Jusqu’à présent, Philippe Petit avait alterné interprétations de petits rôles auprès de réalisateurs et réalisatrices aussi divers.e.s que Eva Ionesco, Mia Hansen-Løve, Cédric Jimenez ou Thierry de Peretti et réalisations de court-métrages et de documentaires. Tant que le soleil frappe est son premier long métrage de fiction en tant que réalisateur et ce film a été présenté à la semaine de la critique du Festival de Venise 2022.
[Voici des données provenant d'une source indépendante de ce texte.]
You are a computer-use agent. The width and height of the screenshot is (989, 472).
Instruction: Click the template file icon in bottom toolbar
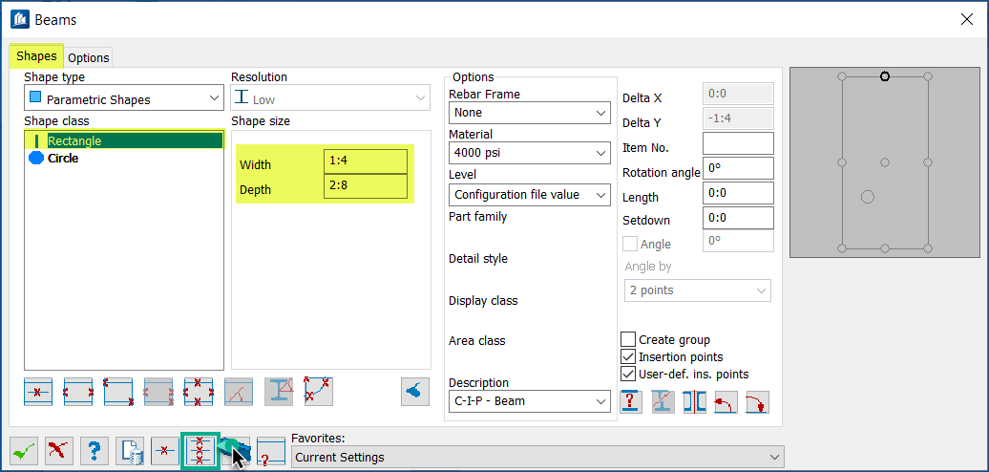click(x=129, y=451)
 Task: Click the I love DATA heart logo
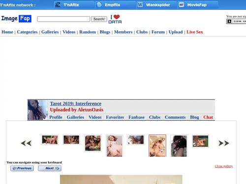coord(115,19)
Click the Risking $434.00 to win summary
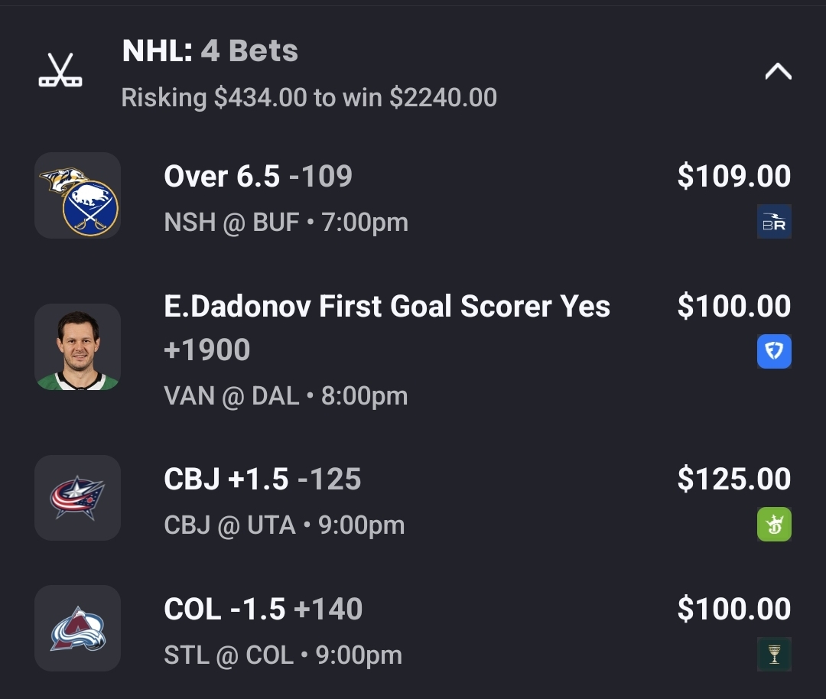This screenshot has width=826, height=699. pyautogui.click(x=309, y=98)
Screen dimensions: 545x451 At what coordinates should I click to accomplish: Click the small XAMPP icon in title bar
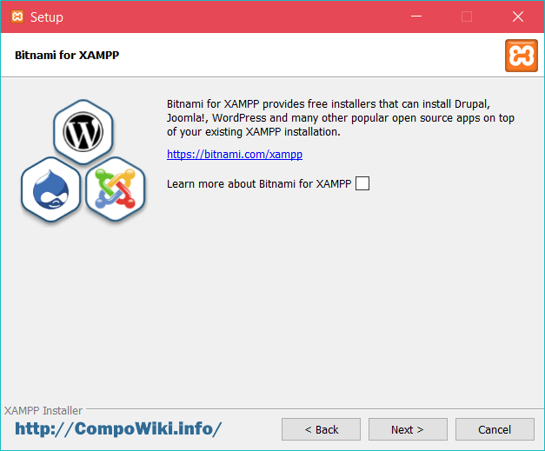(16, 17)
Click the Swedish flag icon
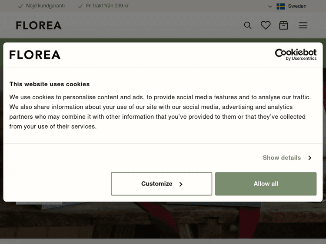 click(x=281, y=6)
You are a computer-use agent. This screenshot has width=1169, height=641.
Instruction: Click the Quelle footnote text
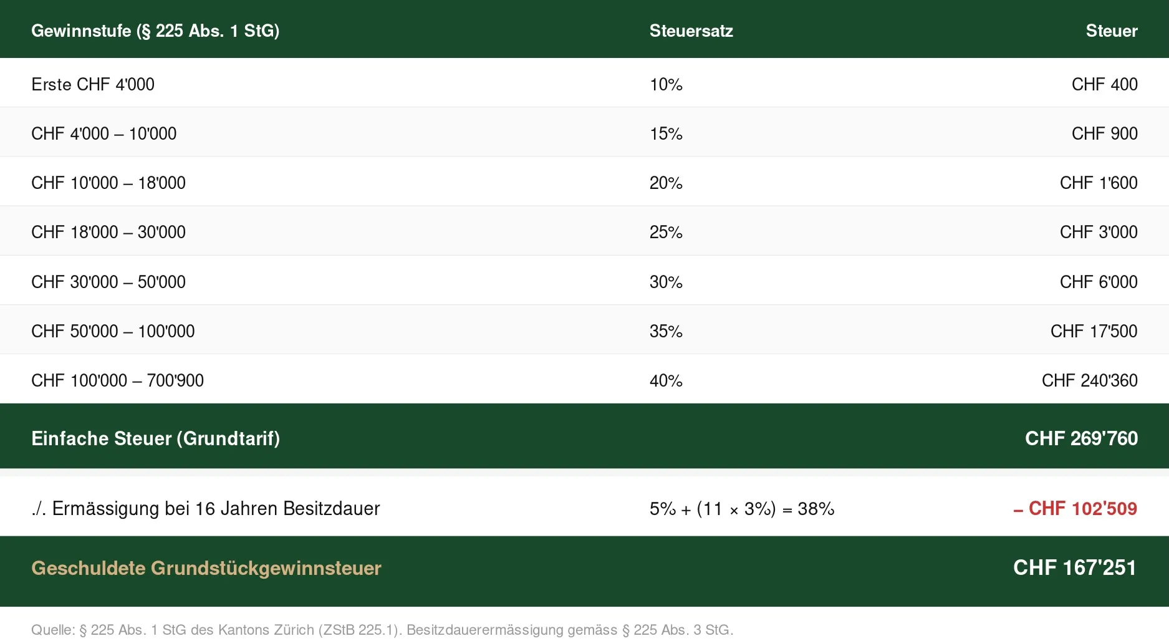[382, 630]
Synopsis : Max ne rêve pas de faire des murs végétaux pour des hôtels cinq étoiles. Paysagiste tenace, engagé mais acculé, il se bat pour créer un jardin sauvage, sans clôture, en plein centre-ville d’une métropole : une zone végétale ouverte à tous. Après des années de refus, son projet arrive en finale d’un concours d’architecture. Pour Max, c’est la dernière chance d’offrir de l’oxygène aux habitants qui suffoquent dans un enfer urbain, sous le soleil qui frappe.

La double vie de Max

Max et Alma, une journaliste indépendante d’une quarantaine d’années, sont les parents d’une petite fille et ils se demandent si le moment n’est pas venu de lui donner un petit frère ou une petite sœur. Par ailleurs, c‘est en quelque sorte une double vie que Max mène à Marseille : un travail rémunéré de jardinier paysagiste d’un côté et, de l’autre, la poursuite d’un rêve avec son ami Gaspard, la création en centre ville d’un jardin ouvert, sans clôture, un jardin sauvage, un lieu ouvert à tous en permanence, ni vraiment public, ni vraiment privé, un endroit pour converser ou pour ne rien faire, un endroit propice à la mise en pratique de l’ « otium », ce loisir de l’esprit cher aux romains. Ce rêve serait devenu réalité si le projet de Max et de Gaspard avait été retenu à l’issue du 21ème concours d’architecture du paysage organisé par une fondation. Est-ce la localisation prévue pour ce jardin qui n’a pas convaincu le jury ? Est-ce l’ambition affichée par Max et Gaspard qui ne l’a pas rassuré ? Toujours est-il que leur projet n’a pas obtenu de prix. Par contre, cet épisode a permis à Max d’être repéré par Paul Moudenc, un architecte parrain du concours, qui fait à Max une proposition alléchante : l’aider à présenter son projet à une commission organisée par la mairie et, en attendant, l’associer, en ce qui concerne la création des espaces extérieurs, à un projet sur lequel il travaille, la construction pour l’ancien footballeur Djibril Cissé d’un établissement luxueux à proximité immédiate de l’Estaque.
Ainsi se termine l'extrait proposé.